» INPUT DATA:
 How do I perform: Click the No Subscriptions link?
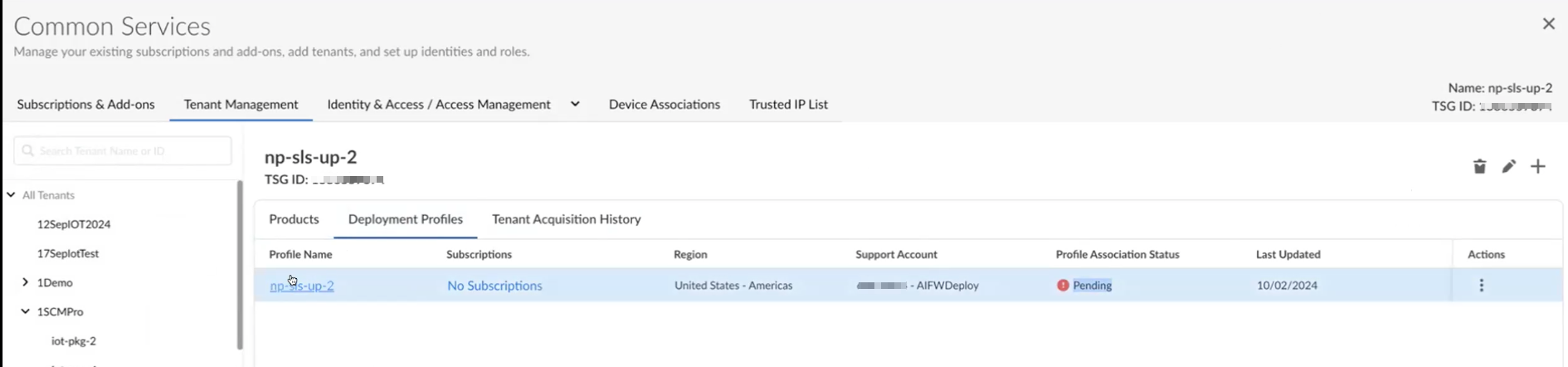tap(494, 286)
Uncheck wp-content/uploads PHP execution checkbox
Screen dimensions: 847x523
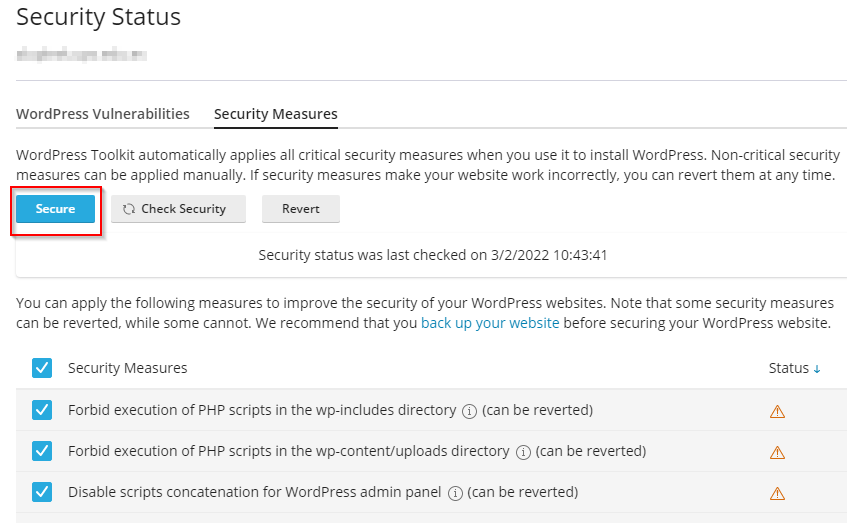click(x=42, y=451)
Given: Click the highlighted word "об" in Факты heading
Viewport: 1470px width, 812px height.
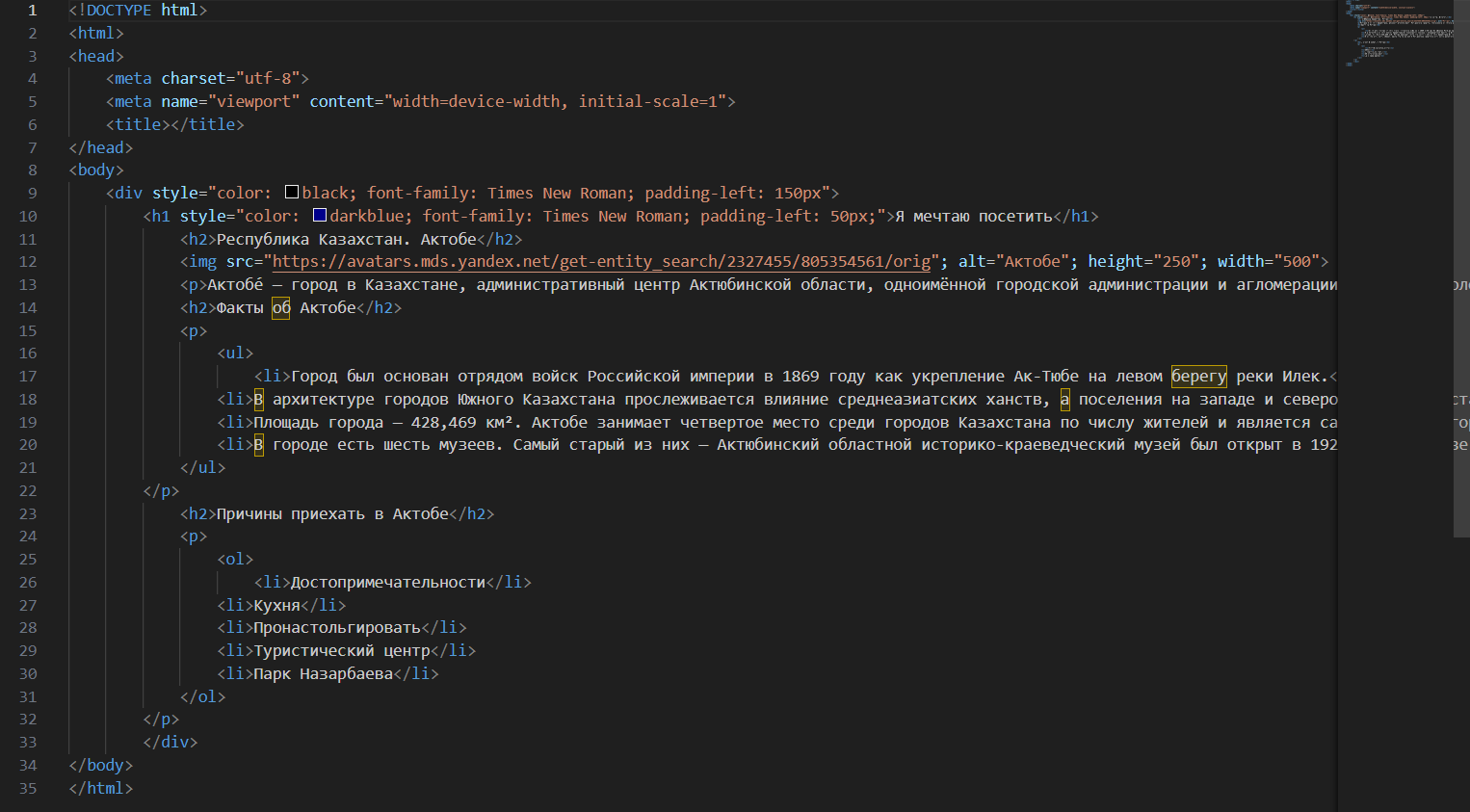Looking at the screenshot, I should [280, 307].
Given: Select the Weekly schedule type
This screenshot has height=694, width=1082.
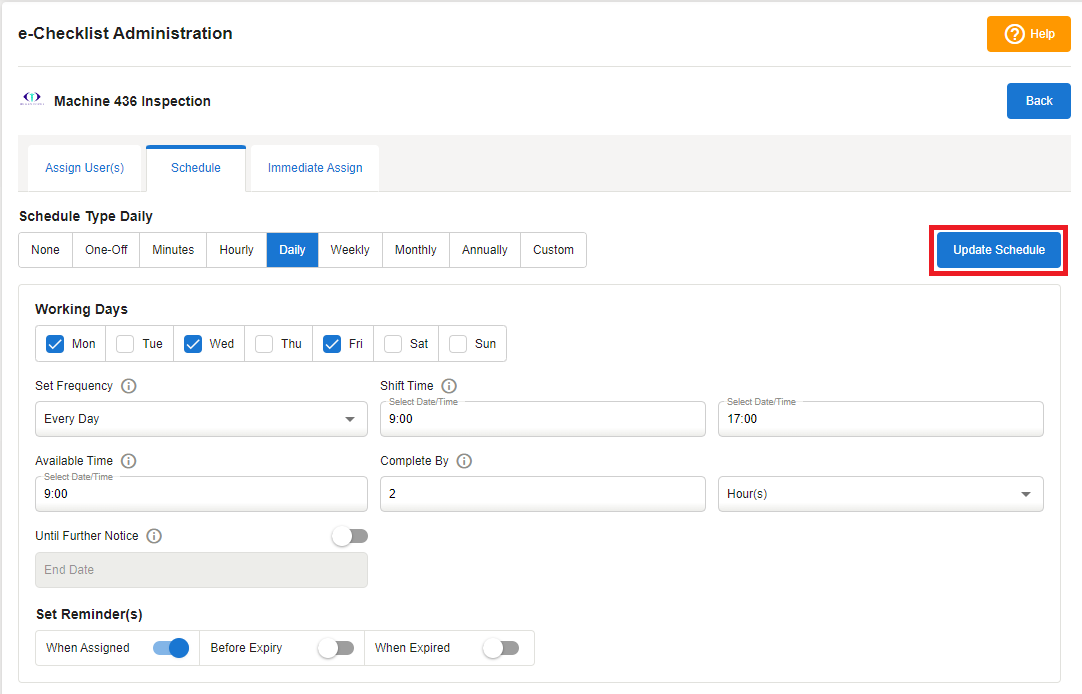Looking at the screenshot, I should tap(350, 250).
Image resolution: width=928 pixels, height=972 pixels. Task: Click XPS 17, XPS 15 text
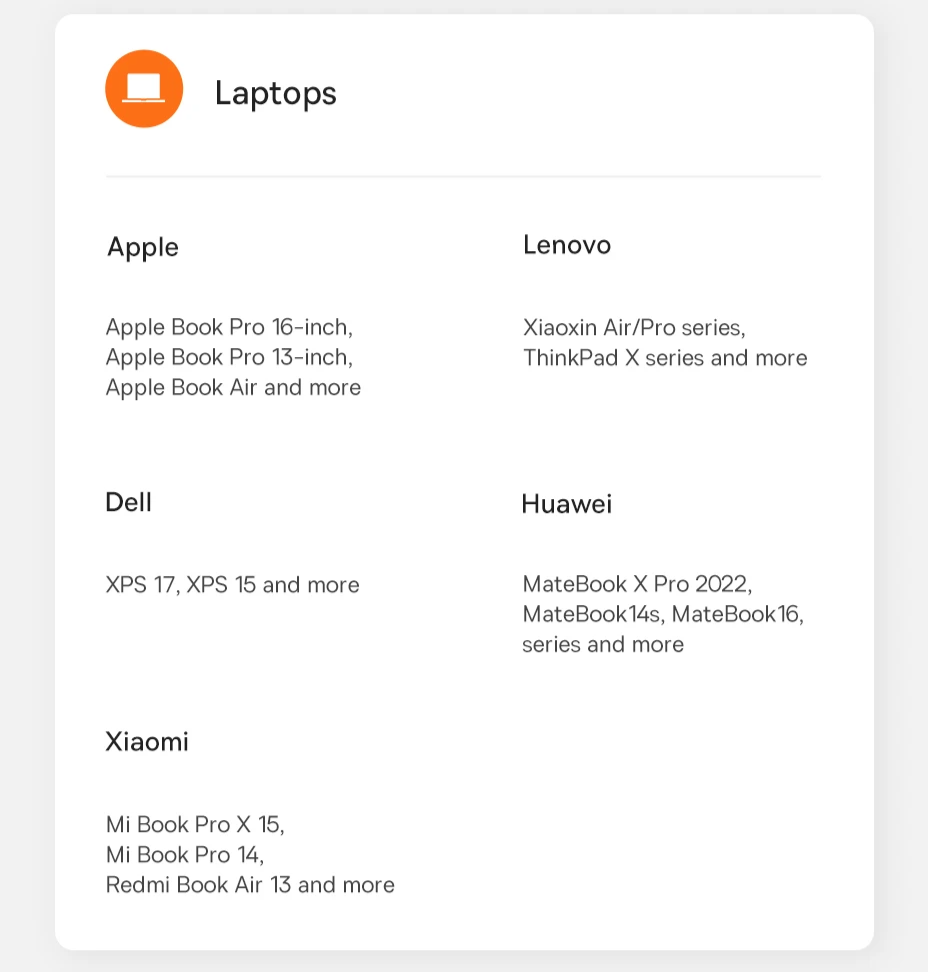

» PROMPT: The expected result is every line from the material above that includes "Given".

» TASK RESULT:
Given: Click the highlighted word "об" in Факты heading
Given: Select the Weekly schedule type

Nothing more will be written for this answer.